At school, he was participating in twice weekly sessions, 45 minutes each, of OT, PT, speech, and play therapy.  His mother had enrolled him in a couple of after school activities as well, thinking he could use the extra push. Gymnastics was one of them, and I forget the other.  I asked her how he liked his gymnastics class.  "He hates it!"  was her prompt response.


I said that it seemed like quite a long day, especially with the addition of two hours on the school bus. {I told her: I have to commute two hours every day on the subway and it's annoying and exhausting, even though I use the time to read or do paperwork, so I can only imagine how he feels.  He has to sit still for all that time, with nothing to occupy him, since he can't read  yet.}  I told her that I thought that all of those therapies and extracurricular activities added up to a lot of time for a four year old, especially a child with low tone and sensory issues, to have to be "on."  There was a long silence, and she said, "It's way too much, isn't it?"  

I said that I thought that it probably was, and asked if his time at school could be reduced.  She immediately answered that she was going to take him to school herself instead of putting him on the bus, decrease his time at school by a few hours every day, and cut back to four days a week.  She also said she would cancel all of his after school activities and give him more down time. 


I said that it sounded like an excellent plan, and that adding OT might be too much for him right now, so we should wait and see how he did with the new schedule.  I made some suggestions for things to do at home with him, including a strong recommendation that he be taken to the park every day to play on the swings, which he loved.
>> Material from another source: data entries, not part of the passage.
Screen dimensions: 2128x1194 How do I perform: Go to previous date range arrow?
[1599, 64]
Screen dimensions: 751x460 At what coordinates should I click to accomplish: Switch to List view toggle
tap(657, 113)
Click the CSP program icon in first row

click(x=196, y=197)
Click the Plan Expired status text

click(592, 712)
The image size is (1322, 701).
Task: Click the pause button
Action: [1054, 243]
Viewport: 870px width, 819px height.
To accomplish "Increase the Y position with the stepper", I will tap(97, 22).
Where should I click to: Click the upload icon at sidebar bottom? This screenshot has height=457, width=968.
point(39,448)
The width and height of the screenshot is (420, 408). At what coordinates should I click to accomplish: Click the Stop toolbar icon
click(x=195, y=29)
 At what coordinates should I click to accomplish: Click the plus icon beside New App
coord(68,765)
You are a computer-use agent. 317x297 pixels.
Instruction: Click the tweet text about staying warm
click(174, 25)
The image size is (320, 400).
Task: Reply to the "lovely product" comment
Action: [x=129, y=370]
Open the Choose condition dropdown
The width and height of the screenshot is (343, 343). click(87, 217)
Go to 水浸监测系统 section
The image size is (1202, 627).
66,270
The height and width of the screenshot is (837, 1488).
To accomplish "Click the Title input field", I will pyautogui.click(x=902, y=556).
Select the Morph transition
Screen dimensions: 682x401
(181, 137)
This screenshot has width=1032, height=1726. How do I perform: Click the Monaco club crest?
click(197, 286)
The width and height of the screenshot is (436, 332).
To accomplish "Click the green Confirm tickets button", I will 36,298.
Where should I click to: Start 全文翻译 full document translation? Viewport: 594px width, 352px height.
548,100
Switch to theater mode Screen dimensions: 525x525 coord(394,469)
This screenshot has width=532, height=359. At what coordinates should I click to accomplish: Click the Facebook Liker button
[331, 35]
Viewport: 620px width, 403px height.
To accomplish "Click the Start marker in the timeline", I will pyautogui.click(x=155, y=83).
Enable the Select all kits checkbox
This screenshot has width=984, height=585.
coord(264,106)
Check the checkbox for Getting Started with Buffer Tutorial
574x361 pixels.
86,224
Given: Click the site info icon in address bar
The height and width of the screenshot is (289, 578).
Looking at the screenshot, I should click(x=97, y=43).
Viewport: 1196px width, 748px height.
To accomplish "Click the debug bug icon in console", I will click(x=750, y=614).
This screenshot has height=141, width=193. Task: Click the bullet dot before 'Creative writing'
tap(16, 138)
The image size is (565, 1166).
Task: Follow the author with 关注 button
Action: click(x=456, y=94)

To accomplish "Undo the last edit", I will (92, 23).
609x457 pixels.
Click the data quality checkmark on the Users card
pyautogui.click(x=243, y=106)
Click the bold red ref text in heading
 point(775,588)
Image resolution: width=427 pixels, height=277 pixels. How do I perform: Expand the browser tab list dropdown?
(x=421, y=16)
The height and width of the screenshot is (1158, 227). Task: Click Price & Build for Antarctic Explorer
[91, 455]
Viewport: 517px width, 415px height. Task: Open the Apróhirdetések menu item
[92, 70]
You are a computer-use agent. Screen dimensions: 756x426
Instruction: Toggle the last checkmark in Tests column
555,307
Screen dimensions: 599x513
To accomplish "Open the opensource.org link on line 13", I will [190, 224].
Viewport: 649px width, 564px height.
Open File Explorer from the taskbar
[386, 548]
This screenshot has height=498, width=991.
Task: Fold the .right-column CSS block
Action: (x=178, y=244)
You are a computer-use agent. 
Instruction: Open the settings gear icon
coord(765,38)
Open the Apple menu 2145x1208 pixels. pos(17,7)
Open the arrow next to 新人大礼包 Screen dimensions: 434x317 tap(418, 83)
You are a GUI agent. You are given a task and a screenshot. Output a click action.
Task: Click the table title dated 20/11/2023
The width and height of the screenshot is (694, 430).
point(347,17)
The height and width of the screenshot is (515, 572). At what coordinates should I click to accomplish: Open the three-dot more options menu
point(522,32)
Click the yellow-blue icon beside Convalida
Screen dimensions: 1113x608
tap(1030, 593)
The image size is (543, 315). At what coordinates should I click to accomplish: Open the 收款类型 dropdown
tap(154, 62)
We decided that we would not schedule OT for him until we saw how the new schedule was impacting his behavior.


I didn't hear anything after that, so I called her a couple of weeks later to ask how he was doing.  She said that a few days after she had decided to reduce his school time, instead of lying awake for a long time after he had been put down, he began to go right to sleep.  He was sleeping in his own bed for a solid ten hours a night, without waking up and crawling in with his parents.   He was getting up in the morning on his own, instead of having to be awakened, happy and refreshed, instead of cranky.  He had mostly stopped complaining about not wanting to go to school.

His mother had decided to use all of his new free time to take him to the park and on walks every day, and do fun things together, just the two of them, and as a family on the weekends.  She reported that his tantrums had stopped, and that she no longer needed any help for managing his behavior.

I wonder if this heavy scheduling and high expectations for such young children is limited only to large cosmopolitan cities, like Manhattan, where I live and practice, or if everyone is forgetting what is realistic for small children to be able to handle.

Since everyone is entitled to my opinion, if it were up to me, most three year olds would not be in school.  Many children, especially boys, don't have the emotional maturity to do well in a school setting at that age, and are not getting the movement opportunities there that they need for optimal development.  Everything a child knows about the world, until he is about six years old, comes from his physical relationship to it, so every time a child is required to sit still instead of moving his body and exploring, he is prevented from developing his strength, coordination, and visual skills, which are what support the ability to sit for long periods and attend, to write, and to solve problems.  Preferably after the age of six!

If your very young child, who spends much of his day in a highly structured environment, being expected to sit still much of the time and follow an elaborate set of rules, is being oppositional, seems anxious and stressed out, has a hard time sleeping, has uncontrollable tantrums, and just can't get it together, is it because too much is being expected of him at his young age?